Для самой Маргерит воплощением этого терпеливого созерцания был белый камень – вечный знак буддийского покоя, памятный ей со времен сайгонского детства: камешек, просвечивающий сквозь глубину бурлящей воды, сквозь набегающие волны моря (даже образы женщин-самоубийц, утопленниц из двух фильмов Дюрас – “Песня Индии” и “Бухта Саванна” – предстают на экране прежде всего как белое пятно внутри вод, сияние белой кожи, свечение памяти, которое так и не может до конца раствориться для прочих героев). И последний персонаж самой жизни, названный ею по имени камешка, Янн Андреа Штайнер, тот, с кем она прошла остаток жизни, тяжкое алкогольное забытье, унизительные болезни, – этот возлюбленный, моложе ее на пару поколений и к тому же гомосексуалист, этот человек, из которого она сделала писателя и сценариста, – он и подарил ей, в конечном счете, то самое пристальное внимание, которое и составляет основу любви и творчества.

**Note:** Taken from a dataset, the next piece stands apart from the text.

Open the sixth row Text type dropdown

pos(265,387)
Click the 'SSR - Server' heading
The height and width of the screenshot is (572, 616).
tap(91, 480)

Янн Андреа не дал отключить машину жизнеобеспечения, когда Дюрас лежала в коме несколько месяцев кряду, – и она пришла в себя; Янн Андреа напечатал две ее последние книжки – “Писать” и “Это всё”, – когда она уже не была способна ни писать, ни связно думать, – и эти книги так похожи на нее, так точно попадают в слог и стиль Дюрас, что, пожалуй, с полным правом носят ее имя. Кажется, так же терпеливо и цепко вглядывается в нас Бог – стоит ему отвести глаза – смертью умрем… Вечно длящееся мгновение созерцания, мгновение настойчивой, вязкой сосредоточенности на другом – это и есть тот секрет, что бродит внутри тела, реальный, физический секрет, то есть жидкость и смазка; если истинно встанем телесно в воскресении, если есть эликсир бессмертия – он в этом вазелине, им и смазана форма, в которой сохранимся.
После смерти Маргерит на могиле на кладбище Монпарнас долго стояла ее двойная фотография, на которой она пристально вглядывается в свои собственные глаза, в свое лицо; ну что ж, и кто-то другой наверняка смотрит… Сейчас там только камешки и морская галька на плите – их оставляют посетители, так же как Сержу Гэнсбуру до сих пор приносят проездные билетики на метро.
Маргерит Дюрас “Вторая музыка”, сост.: С.Исаев, предисловие: Н.Исаева, С.Исаев, переводы: Н.Исаева, С.Исаев, Е.Гольцова. Изд. “ГИТИС”, М., 2003. В книгу вошли пьесы: “Вторая музыка”, “Воды и леса”, “Сквер”, “Сюзанна Андлер”, “Целые дни напролет под деревьями”, “Да, может быть”, “Шага”.